Start of Block
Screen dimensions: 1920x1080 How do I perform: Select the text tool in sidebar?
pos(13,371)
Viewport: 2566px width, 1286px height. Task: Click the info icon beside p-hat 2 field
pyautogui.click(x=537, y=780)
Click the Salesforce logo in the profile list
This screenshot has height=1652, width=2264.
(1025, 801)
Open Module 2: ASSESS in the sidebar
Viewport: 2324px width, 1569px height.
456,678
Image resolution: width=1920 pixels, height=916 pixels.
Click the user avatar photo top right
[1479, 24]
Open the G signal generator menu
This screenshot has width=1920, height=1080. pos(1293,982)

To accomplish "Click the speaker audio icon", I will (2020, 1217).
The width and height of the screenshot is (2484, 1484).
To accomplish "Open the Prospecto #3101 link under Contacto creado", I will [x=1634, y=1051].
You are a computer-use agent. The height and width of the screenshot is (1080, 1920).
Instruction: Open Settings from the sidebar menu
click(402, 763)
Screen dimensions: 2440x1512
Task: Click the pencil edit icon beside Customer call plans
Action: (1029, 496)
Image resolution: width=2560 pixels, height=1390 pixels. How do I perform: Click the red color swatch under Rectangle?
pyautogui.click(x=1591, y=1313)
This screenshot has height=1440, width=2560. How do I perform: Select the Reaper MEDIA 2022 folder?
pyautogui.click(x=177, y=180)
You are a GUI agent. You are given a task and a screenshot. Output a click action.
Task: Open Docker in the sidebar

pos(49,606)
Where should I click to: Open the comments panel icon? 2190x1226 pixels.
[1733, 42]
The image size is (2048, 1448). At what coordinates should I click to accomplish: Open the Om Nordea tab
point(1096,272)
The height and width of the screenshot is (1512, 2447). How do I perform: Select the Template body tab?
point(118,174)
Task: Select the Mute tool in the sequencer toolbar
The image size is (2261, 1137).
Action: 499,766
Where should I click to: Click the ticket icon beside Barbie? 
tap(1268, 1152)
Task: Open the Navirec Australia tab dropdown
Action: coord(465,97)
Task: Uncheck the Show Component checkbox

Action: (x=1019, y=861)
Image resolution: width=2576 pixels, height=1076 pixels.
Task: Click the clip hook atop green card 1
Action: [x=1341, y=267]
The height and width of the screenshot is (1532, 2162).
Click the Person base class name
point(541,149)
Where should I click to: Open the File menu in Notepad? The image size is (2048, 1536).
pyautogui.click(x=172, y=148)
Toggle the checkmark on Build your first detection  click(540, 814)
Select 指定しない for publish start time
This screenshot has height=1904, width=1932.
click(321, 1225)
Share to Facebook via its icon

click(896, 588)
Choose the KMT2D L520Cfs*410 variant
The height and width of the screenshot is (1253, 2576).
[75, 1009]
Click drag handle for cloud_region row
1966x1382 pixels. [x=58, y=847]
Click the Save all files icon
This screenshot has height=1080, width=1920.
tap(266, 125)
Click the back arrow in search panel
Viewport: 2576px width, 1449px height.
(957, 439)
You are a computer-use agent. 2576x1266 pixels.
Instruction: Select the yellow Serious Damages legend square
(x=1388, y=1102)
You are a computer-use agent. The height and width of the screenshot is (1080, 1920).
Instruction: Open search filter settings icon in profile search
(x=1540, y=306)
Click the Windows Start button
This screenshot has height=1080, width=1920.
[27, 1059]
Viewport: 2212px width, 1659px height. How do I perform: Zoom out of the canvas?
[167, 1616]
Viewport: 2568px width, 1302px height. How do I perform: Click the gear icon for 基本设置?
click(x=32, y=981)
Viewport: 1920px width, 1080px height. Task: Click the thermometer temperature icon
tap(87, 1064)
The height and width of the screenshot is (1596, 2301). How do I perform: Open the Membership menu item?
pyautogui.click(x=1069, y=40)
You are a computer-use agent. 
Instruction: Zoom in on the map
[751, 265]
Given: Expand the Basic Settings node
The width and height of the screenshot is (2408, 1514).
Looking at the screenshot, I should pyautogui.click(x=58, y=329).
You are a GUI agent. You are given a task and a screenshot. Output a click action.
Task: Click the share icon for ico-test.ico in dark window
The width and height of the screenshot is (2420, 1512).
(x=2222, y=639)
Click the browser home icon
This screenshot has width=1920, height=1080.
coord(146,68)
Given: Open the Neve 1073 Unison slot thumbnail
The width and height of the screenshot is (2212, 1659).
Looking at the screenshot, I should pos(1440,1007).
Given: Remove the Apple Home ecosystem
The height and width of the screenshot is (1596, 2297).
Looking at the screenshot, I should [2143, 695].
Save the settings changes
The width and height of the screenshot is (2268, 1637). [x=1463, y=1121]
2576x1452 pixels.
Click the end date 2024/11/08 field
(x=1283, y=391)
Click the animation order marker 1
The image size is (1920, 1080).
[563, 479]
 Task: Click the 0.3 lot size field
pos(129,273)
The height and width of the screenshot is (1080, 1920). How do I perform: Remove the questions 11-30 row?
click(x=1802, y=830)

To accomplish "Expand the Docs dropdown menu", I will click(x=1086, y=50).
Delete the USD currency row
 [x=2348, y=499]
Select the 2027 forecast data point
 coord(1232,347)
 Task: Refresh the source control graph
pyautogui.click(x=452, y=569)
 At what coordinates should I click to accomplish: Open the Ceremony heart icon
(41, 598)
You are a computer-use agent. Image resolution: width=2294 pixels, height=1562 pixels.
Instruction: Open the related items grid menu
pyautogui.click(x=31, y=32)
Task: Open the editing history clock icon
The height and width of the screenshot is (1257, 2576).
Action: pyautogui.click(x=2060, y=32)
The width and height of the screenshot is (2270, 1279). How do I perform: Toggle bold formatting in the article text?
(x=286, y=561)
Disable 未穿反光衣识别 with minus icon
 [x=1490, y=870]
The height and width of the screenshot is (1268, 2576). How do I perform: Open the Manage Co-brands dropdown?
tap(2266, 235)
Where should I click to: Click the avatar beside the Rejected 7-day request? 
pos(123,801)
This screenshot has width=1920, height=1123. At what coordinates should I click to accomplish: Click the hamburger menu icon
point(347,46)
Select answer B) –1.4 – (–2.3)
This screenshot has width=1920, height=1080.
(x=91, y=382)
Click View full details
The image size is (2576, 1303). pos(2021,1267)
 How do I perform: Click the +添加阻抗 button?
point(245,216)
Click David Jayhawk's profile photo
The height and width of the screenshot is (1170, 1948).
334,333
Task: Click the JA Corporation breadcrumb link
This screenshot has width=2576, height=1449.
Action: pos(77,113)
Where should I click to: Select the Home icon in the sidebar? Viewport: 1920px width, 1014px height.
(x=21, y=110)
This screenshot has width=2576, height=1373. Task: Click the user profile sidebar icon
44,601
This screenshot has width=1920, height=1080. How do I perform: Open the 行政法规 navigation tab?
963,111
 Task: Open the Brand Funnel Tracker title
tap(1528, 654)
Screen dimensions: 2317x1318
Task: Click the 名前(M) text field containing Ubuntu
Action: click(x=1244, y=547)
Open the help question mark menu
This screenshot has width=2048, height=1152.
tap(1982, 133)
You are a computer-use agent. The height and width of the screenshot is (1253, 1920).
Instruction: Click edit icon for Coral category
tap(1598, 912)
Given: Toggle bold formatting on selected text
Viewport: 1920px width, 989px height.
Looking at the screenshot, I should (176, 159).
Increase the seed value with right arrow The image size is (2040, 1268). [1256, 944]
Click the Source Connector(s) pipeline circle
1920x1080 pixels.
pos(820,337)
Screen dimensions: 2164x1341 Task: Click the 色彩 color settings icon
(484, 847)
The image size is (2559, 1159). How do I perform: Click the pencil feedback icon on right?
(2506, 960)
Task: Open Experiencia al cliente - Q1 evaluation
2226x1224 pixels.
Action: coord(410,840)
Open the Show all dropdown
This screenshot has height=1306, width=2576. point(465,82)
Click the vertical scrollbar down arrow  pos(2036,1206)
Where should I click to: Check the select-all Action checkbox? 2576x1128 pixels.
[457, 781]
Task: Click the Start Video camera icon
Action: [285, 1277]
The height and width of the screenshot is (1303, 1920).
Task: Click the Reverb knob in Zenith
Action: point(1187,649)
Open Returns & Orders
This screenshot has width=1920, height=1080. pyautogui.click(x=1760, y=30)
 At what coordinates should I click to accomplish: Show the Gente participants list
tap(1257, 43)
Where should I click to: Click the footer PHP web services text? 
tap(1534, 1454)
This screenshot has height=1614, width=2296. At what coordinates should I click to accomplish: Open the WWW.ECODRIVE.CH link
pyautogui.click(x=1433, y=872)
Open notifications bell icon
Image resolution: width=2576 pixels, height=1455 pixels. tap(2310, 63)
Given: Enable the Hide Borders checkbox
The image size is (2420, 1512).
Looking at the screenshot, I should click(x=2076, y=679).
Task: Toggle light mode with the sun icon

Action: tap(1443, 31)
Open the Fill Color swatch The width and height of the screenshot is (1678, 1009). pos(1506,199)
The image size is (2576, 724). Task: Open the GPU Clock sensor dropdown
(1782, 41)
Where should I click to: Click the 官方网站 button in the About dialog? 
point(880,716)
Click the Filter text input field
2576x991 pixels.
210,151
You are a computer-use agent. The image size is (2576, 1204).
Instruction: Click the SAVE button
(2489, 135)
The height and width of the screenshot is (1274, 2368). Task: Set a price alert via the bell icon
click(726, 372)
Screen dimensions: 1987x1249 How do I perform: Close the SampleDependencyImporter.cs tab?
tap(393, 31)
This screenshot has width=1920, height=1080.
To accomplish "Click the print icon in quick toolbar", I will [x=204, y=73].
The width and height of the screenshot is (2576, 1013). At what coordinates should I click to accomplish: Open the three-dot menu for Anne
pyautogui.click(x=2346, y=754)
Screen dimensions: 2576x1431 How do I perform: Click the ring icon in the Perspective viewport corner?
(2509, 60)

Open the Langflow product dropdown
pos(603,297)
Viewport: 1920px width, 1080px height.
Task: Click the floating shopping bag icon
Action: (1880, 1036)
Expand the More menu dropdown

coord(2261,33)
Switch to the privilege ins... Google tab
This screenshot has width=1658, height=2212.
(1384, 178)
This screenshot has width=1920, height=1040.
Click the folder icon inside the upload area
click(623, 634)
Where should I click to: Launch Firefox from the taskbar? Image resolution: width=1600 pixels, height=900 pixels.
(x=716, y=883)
End of Block
TASK INSTRUCTIONS:
Count each line above where the word "toolbar" appears, and answer with nothing except that count.

RESPONSE AREA:
2